Il y a aussi une belle histoire en pot d'Ozlit dans le récit de Wyndham sur l'Adelaide Writers' Week, le premier festival d'écrivains d'Australie. Lancé en 1960, la deuxième édition du festival incluait des thèmes éternels : la nouvelle est-elle morte ? L’Australie est-elle infiltrée par une « culture étrangère en conserve » ? Quel est le problème avec les écrivains/écritures australiens ?

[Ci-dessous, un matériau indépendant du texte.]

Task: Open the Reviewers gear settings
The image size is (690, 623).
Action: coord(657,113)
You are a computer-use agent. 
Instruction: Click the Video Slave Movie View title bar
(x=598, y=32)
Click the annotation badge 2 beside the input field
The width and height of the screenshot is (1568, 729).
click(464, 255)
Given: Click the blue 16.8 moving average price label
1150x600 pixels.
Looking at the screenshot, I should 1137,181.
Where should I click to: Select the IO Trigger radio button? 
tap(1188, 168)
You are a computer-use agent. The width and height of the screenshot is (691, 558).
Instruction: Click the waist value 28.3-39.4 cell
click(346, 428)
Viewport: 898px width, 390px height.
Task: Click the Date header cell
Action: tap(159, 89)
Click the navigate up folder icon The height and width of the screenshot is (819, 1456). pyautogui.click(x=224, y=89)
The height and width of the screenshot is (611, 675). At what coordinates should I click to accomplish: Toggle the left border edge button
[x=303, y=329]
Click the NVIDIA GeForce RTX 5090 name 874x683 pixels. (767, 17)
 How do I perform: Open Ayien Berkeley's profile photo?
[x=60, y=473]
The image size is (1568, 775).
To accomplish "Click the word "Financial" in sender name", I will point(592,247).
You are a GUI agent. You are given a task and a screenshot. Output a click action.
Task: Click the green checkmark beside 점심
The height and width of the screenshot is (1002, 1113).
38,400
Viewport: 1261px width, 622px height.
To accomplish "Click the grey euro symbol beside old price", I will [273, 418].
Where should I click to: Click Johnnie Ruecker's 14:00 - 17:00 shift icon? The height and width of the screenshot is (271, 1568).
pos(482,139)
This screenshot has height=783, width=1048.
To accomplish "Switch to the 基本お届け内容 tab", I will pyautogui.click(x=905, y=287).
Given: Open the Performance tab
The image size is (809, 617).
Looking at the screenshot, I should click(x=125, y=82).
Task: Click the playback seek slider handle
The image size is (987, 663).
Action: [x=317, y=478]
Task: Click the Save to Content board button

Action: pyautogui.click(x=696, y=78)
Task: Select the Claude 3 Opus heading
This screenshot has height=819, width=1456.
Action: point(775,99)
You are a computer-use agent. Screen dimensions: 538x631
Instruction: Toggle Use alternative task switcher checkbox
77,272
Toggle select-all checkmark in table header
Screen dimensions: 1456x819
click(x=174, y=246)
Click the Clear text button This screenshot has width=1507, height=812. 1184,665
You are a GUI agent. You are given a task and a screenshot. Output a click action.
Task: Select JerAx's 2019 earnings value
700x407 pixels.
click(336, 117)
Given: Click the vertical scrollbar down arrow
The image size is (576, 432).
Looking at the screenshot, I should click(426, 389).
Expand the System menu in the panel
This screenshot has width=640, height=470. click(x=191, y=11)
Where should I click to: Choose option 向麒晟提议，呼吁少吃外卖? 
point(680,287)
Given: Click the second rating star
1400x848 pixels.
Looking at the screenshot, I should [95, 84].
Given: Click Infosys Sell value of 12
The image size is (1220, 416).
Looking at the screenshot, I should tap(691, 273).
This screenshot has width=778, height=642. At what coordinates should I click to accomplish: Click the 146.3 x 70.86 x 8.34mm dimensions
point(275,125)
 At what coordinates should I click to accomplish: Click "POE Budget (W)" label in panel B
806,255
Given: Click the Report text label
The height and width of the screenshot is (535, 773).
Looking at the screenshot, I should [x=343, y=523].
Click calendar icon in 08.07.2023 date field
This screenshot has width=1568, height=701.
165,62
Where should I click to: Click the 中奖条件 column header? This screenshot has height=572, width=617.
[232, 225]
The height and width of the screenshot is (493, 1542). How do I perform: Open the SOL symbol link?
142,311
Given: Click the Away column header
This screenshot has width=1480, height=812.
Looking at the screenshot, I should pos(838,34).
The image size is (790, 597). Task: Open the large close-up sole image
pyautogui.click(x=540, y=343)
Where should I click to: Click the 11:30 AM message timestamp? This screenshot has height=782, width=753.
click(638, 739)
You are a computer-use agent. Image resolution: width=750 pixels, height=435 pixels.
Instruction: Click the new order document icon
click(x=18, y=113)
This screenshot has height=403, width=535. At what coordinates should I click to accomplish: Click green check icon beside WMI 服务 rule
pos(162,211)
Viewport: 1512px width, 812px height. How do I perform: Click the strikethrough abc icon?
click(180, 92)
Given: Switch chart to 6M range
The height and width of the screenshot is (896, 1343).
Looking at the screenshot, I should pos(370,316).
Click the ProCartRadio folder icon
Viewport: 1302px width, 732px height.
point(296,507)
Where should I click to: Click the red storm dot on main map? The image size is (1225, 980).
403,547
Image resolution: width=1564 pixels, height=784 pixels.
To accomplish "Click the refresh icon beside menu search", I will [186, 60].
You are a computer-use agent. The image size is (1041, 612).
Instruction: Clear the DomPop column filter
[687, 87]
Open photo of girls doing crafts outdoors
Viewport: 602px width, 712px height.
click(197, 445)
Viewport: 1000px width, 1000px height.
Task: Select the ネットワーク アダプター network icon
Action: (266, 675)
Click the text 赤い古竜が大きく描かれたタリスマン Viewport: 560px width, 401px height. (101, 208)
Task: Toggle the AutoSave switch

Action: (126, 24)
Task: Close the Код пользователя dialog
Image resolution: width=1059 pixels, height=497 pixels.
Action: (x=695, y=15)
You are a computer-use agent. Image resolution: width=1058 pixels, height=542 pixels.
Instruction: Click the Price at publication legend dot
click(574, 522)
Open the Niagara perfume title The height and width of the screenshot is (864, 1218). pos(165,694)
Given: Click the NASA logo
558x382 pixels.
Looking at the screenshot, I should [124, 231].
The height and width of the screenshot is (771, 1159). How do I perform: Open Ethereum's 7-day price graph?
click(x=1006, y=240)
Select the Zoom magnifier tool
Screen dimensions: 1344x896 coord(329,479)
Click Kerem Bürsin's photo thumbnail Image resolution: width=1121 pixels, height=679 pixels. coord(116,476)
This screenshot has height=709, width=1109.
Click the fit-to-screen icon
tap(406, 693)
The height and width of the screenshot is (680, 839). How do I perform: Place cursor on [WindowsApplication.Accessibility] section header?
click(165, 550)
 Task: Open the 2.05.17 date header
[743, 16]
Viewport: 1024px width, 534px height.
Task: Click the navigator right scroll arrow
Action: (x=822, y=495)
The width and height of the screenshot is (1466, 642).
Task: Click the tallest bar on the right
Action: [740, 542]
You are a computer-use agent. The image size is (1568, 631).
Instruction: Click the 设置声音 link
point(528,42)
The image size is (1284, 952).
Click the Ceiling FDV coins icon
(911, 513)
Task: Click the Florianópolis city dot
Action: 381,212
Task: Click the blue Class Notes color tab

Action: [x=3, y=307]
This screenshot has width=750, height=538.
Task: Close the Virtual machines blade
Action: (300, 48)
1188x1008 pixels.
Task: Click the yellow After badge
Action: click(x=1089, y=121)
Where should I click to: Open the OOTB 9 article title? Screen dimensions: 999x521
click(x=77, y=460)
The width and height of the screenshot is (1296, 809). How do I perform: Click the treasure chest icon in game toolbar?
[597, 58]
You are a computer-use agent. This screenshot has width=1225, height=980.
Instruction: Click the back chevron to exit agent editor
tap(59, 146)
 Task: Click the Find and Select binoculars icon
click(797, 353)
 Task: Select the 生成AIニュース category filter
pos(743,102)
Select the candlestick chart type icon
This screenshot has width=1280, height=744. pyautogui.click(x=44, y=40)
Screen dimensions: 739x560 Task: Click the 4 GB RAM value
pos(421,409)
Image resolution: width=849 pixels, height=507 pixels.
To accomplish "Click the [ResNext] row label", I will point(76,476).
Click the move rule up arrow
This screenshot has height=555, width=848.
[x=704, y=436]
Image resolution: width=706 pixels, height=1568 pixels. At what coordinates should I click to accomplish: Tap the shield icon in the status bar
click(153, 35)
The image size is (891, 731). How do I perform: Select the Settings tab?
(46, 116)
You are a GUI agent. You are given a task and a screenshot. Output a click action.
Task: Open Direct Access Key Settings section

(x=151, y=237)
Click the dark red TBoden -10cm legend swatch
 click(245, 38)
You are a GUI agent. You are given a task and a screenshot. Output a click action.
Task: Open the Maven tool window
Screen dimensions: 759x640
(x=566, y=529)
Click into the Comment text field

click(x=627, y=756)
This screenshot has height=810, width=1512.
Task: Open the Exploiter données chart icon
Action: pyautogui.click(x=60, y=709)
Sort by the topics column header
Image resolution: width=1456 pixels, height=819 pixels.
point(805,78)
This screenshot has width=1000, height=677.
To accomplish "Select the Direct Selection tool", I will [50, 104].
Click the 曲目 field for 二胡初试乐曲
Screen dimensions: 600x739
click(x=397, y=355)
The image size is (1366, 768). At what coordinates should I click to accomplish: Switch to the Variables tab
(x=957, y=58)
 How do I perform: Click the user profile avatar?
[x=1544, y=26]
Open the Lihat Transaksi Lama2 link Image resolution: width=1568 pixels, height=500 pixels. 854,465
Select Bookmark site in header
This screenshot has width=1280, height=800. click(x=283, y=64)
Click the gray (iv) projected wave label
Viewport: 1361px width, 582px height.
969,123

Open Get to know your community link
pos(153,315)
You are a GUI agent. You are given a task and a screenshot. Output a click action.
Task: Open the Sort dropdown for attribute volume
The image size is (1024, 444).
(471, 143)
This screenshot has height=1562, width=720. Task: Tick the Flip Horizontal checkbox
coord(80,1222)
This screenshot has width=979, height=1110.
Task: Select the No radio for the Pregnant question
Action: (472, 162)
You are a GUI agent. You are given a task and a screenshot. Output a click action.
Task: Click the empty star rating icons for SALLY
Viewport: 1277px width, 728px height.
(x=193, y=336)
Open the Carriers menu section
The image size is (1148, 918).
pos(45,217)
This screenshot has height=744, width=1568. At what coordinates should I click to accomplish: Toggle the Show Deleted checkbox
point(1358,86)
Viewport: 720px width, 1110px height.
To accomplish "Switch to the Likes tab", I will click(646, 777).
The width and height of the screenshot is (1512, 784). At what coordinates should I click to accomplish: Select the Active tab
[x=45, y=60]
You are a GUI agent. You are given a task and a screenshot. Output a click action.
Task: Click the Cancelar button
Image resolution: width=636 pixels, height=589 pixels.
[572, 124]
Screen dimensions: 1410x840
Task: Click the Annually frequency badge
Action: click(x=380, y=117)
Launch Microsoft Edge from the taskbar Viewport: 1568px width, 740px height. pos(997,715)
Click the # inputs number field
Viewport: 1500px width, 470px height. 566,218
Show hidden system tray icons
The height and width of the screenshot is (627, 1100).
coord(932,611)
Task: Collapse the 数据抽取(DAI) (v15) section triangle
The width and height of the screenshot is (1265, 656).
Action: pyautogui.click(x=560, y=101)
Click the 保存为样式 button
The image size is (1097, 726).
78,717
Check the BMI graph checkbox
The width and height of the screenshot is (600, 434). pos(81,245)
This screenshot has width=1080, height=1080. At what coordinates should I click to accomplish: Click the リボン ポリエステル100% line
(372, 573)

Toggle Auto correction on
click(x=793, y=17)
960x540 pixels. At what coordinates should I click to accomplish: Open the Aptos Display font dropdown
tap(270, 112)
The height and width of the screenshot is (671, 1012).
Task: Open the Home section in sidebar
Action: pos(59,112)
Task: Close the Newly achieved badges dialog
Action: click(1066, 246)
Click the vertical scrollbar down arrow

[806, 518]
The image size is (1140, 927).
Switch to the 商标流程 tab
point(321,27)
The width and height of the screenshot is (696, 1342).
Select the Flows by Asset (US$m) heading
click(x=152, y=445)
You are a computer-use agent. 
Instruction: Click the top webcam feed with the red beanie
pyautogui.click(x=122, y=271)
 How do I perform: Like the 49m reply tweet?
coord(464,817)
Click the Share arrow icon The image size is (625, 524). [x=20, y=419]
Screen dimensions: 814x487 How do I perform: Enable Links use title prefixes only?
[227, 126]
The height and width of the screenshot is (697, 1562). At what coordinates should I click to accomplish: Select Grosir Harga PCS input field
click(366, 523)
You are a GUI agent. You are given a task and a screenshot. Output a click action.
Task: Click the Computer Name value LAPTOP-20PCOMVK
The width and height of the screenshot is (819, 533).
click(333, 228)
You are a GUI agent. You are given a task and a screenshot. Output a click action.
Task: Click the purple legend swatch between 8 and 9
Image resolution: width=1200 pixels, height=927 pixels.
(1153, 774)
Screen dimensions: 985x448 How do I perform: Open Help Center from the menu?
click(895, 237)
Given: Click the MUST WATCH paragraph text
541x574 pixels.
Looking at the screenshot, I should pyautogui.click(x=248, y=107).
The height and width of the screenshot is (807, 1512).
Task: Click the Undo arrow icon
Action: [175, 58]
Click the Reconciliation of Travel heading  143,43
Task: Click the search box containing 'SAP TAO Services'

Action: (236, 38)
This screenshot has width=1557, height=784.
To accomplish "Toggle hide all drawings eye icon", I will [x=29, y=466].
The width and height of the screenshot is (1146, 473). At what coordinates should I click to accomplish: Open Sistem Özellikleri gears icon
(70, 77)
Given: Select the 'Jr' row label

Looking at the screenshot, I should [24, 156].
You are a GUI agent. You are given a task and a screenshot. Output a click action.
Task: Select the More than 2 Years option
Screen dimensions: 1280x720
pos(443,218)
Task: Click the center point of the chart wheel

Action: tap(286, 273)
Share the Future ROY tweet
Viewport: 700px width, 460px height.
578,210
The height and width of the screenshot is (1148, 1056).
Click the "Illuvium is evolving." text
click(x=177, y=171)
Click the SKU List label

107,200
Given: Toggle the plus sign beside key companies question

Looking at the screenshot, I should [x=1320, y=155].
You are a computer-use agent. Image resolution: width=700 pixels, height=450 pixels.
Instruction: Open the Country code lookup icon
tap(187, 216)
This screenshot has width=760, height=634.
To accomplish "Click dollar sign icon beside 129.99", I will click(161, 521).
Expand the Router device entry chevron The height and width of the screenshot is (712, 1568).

La leçon de tout cela pour Harrower, écrit Wyndham, était que « vous vous ferez et devriez vous faire des ennemis dans le monde littéraire ». Pas fan du faste fragile proposé au festival, Harrower a écrit dans une lettre qu'elle se sentait bouleversée d'être considérée comme la représentante d'une élite littéraire européenne urbaine plutôt que d'un esprit de clocher australien plus mat : « J'ai eu droit à un grand bombardement de mots, sans fin et ennuyeux. D'une certaine manière, vous ne pouvez discuter qu'avec des personnes avec lesquelles vous êtes d'accord. » Wyndham est ironique à propos de tout cela, observant que, sans nommer les ennuis, Harrower avait l'air « comme si elle n'avait jamais été dans une salle pleine d'écrivains auparavant ».

Peut-être qu'il y a quelque chose là-dedans. Harrower se consacrait à l'écriture, mais pas entièrement. Son âme a fait de la place pour d'autres parties de la vie. Elle recherchait la liberté. Qu'elle l'ait trouvé, son travail offre quelque chose qui s'apparente à ce sentiment. Il laisse place à l’hypothèse, à la réflexion, à la spéculation, au jeu. C’est une vie au-delà de la vie elle-même, une vie qui reste inconnue – et, heureusement, inconnaissable.